Experts in the management of thyroid cancer discuss radioactive iodine therapy and the clinical implications of mutational status in RAI- refractory DTC.

Lori Wirth, MD: The patient had NGS [next-generation sequencing] testing, and we know that she had the BRAF V600E and TERT promoter mutations. The BRAF V600E mutation upregulates the MAP kinase pathway; that’s one of the mechanisms by which thyroid cancers lose the ability to concentrate iodine. Do treating clinicians who give patients radioactive iodine [RAI] in the US, mostly endocrinologists or nuclear medicine specialists, use that molecular information to determine who should or shouldn’t get radioactive iodine? If she has a BRAF V600E mutation with a TERT promoter mutation, is it futile to even try? Or do you give these patients radioactive iodine treatment anyway?

Andrew Gianoukakis, MD: The short answer is no, we don’t use this information. Most patients with papillary thyroid cancer [PTC], 40% to 70%, will harbor a BRAF mutation. From the TCGA [The Cancer Genome Atlas] data we know that even the TERT promoter mutation is present in about 9% to 10% of well-appearing, low-risk, well-differentiated PTC. Both the BRAF V600E mutation and the TERT mutation can occur in what appears to be clinically, at the outset, very indolent and well-behaving disease. Most patients with PTC respond to the radioactive iodine, so there’s a lot more to be learned. There are investigations ongoing to try to scientifically, molecularly characterize and be able to identify patients that will and will not respond to radioactive iodine. It’s not just BRAF and TERT; hopefully one day we will be able to use a molecular signature in the classification of RAI-refractory disease.

Lori Wirth, MD: Andrew, another quick question for you. The thyroglobulin rise in this patient makes me think about the idea of a thyroglobulin doubling time. You talked earlier a little bit about dynamic risk stratification, where you look after initial treatment and if you see rising thyroglobulin, that might change your approach to following a patient versus if the thyroglobulin is remaining low. Do you calculate thyroglobulin doubling times in your patients you’re following on active surveillance? Is there a utility in doing that?

Andrew Gianoukakis, MD: In this case, the initial treatment thyroglobulin was 24 [ng/mL]; it was significantly elevated.

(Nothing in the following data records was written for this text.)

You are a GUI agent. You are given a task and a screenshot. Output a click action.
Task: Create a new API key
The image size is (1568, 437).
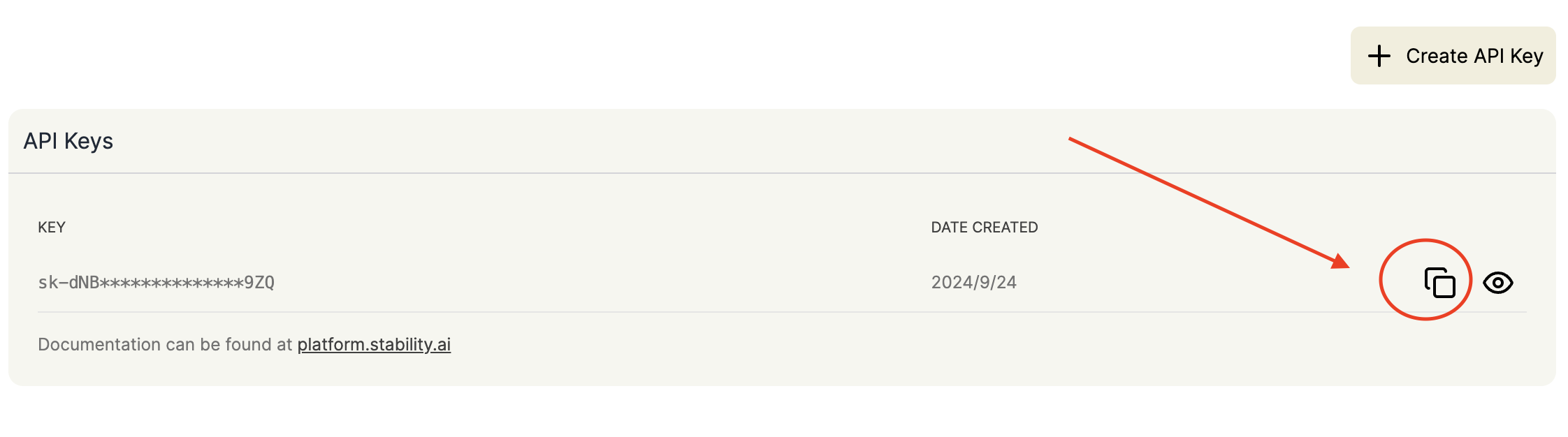[1453, 56]
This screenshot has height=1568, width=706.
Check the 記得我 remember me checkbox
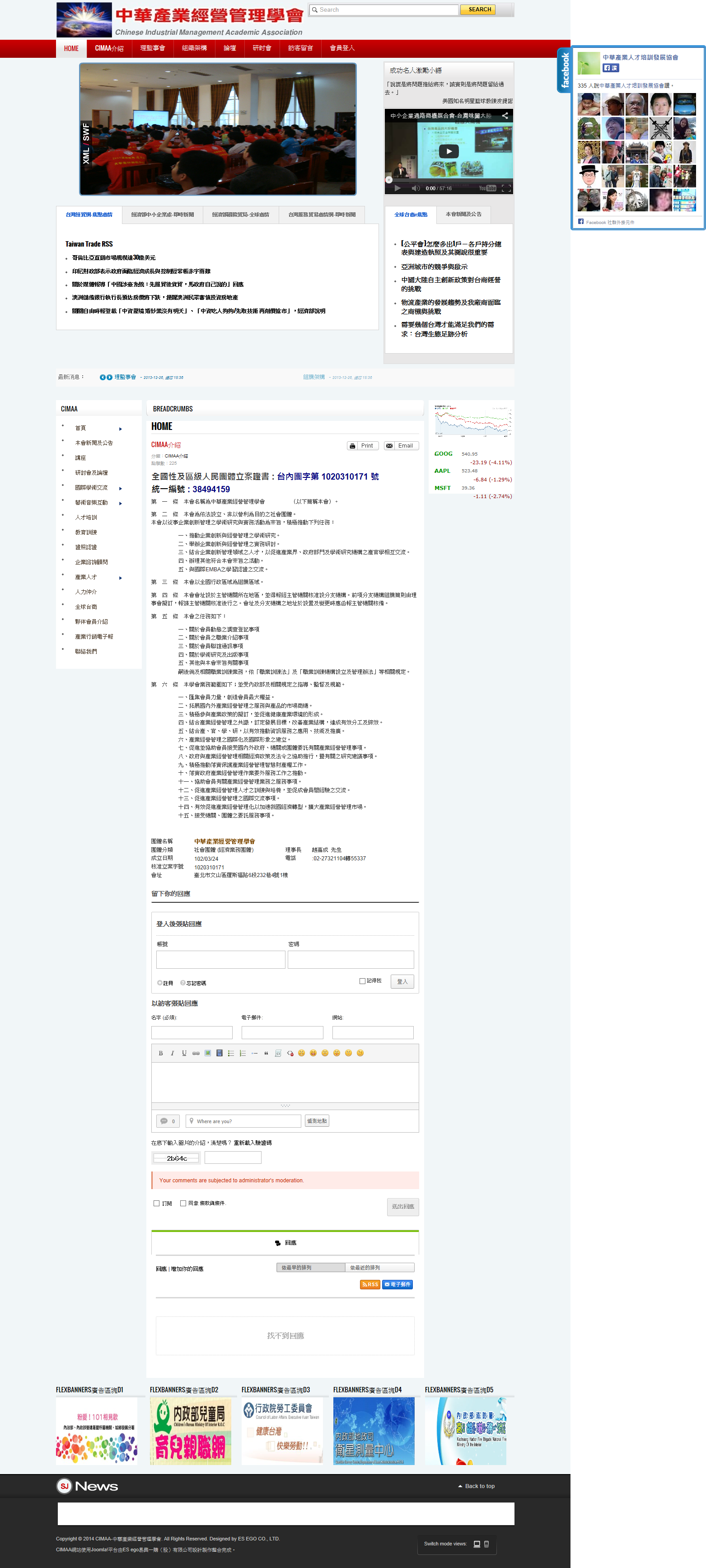coord(362,980)
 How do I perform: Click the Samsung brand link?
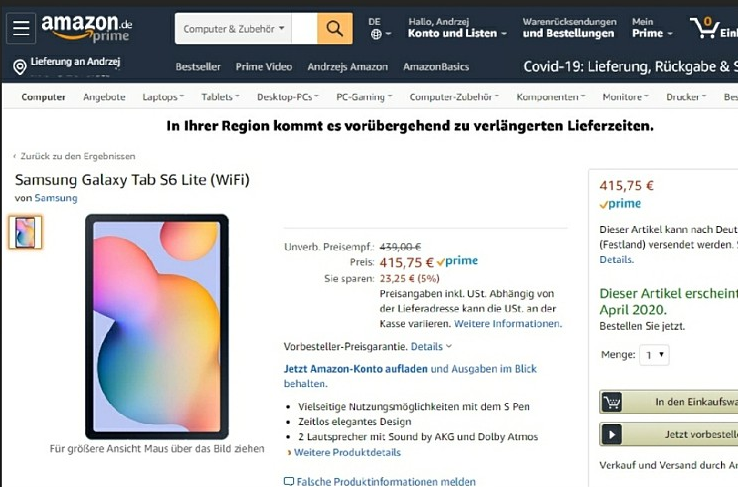point(56,198)
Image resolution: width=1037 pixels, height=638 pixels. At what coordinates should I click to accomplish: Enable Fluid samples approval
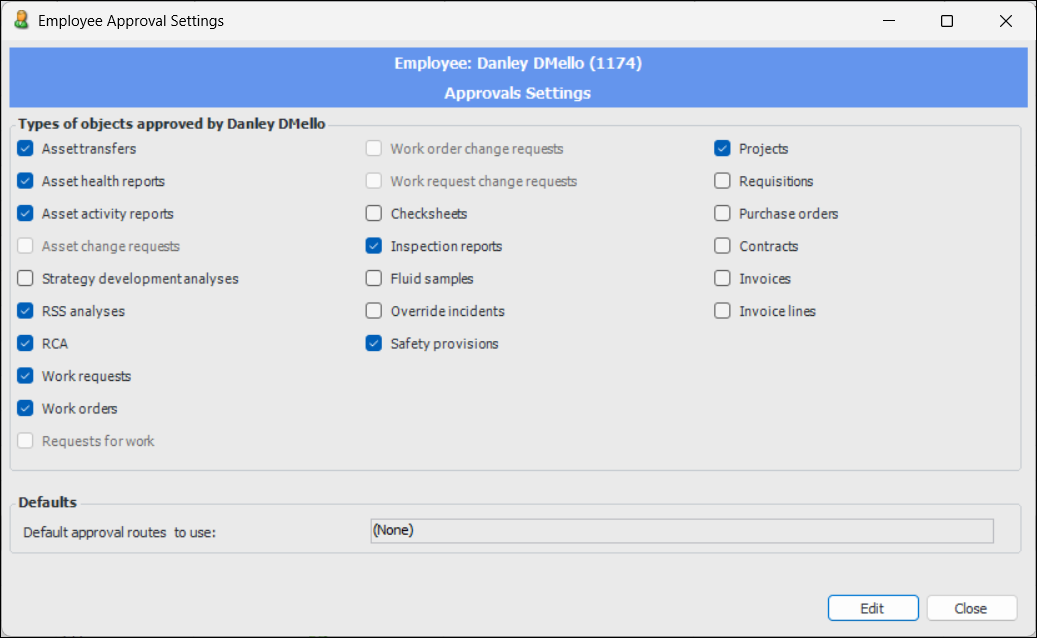pos(374,279)
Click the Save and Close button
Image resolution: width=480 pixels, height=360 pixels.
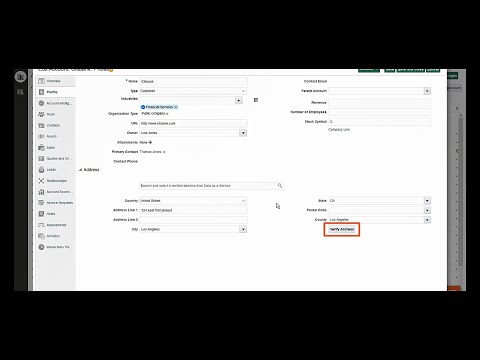pos(410,69)
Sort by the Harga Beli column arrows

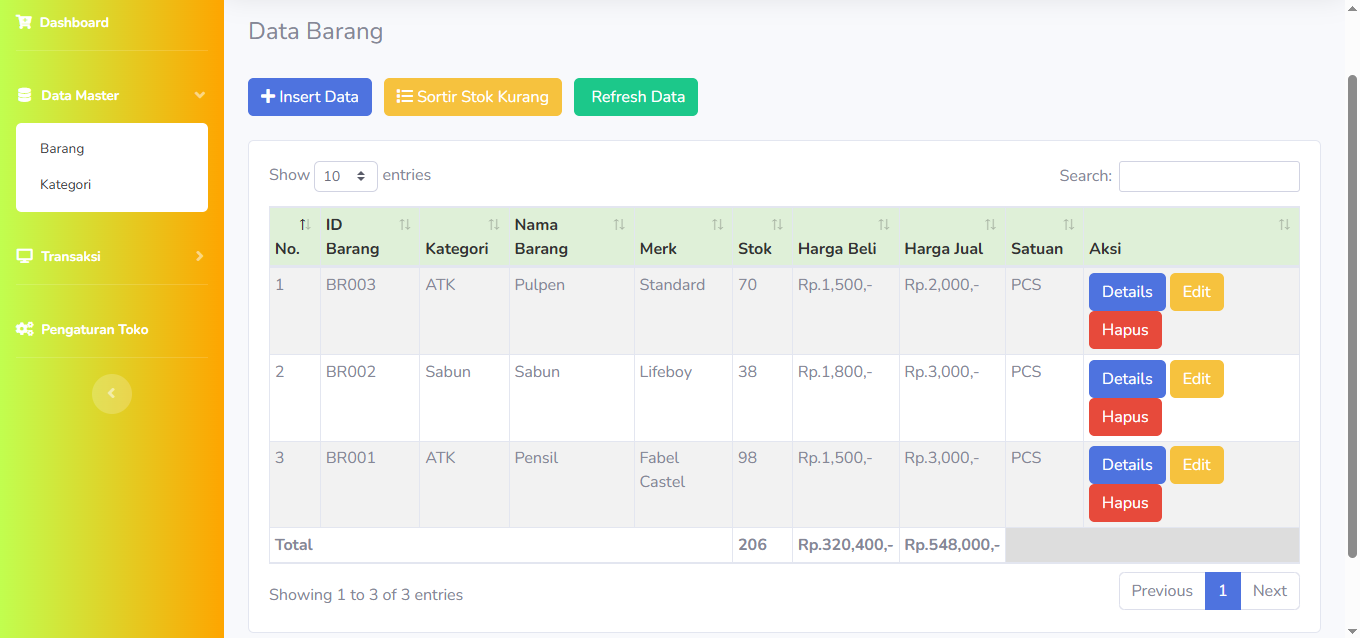point(883,225)
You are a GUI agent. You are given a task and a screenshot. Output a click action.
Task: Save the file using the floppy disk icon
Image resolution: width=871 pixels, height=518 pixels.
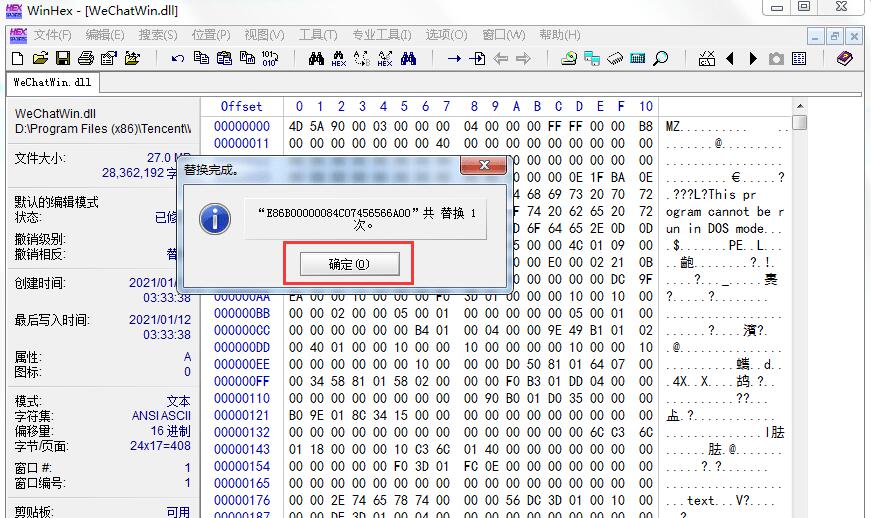62,59
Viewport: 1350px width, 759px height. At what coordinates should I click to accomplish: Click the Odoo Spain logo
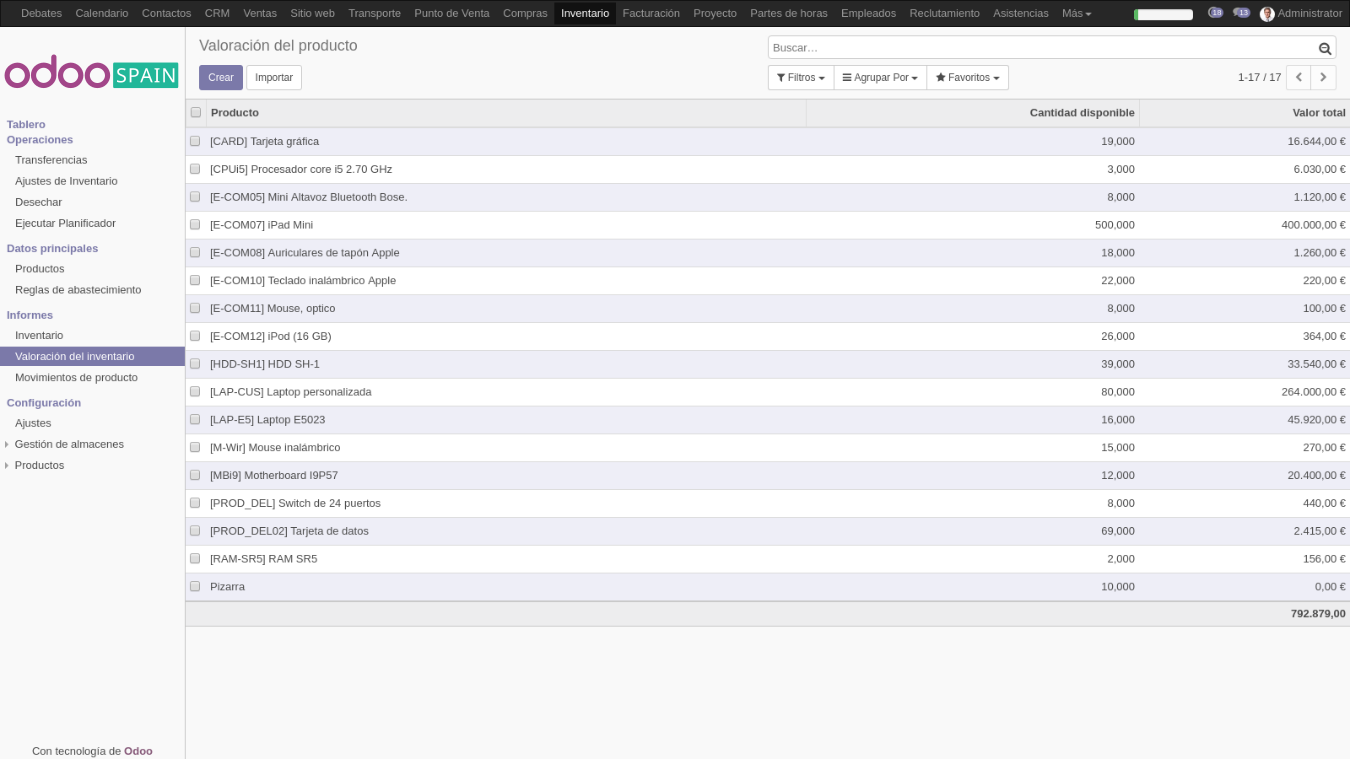coord(91,74)
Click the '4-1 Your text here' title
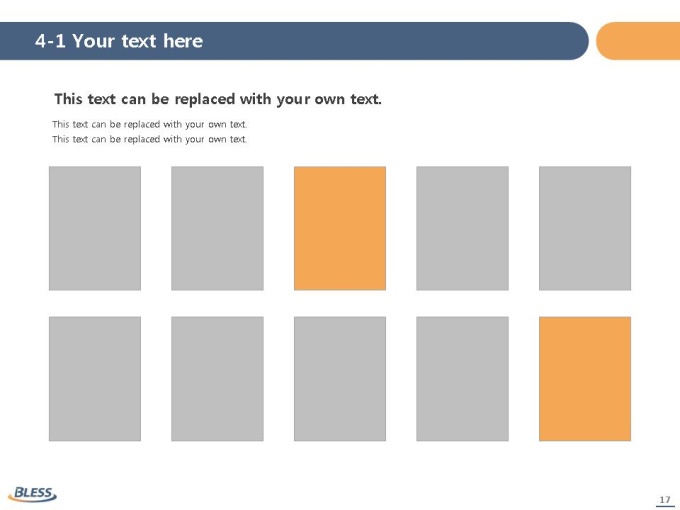Image resolution: width=680 pixels, height=510 pixels. pos(119,41)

It suggests either local recurrence of disease or distant disease. We don’t routinely check thyroglobulin levels at the time of initial surgery, mainly because there will be great overlap due to the normal thyroid tissue’s production of thyroglobulin. It’s not routinely done. Going forward, we would be able to look at this thyroglobulin of 24 [ng/mL], and have a repeat thyroglobulin 3 months, 6 months later, and gauge thyroglobulin doubling. There have been a couple of very good papers that have offered a prognostic significance to thyroglobulin doubling times. For one paper it was a doubling time of less than a year, for another paper it was a doubling time of less than 3 months. In both cases, the rapid thyroglobulin doubling time significantly portended progression and mortality. We do take into consideration the rapid doubling time when we see it, but we need to be careful; even a patient with a stable thyroglobulin may have rapidly progressive or progressive disease. As the tumor dedifferentiates, just like it no longer takes up radioactive iodine, it no longer efficiently makes thyroglobulin. This is why we use the thyroglobulin and anatomic studies, such as a neck ultrasound, CT scans, PET [positron emission tomography] scans, where we identify and track anatomic progression of disease with your radiologic scans, as well as use the thyroglobulin as a serologic biomarker of disease progression. However, both are used in a complementary way.

This transcript has been edited for clarity.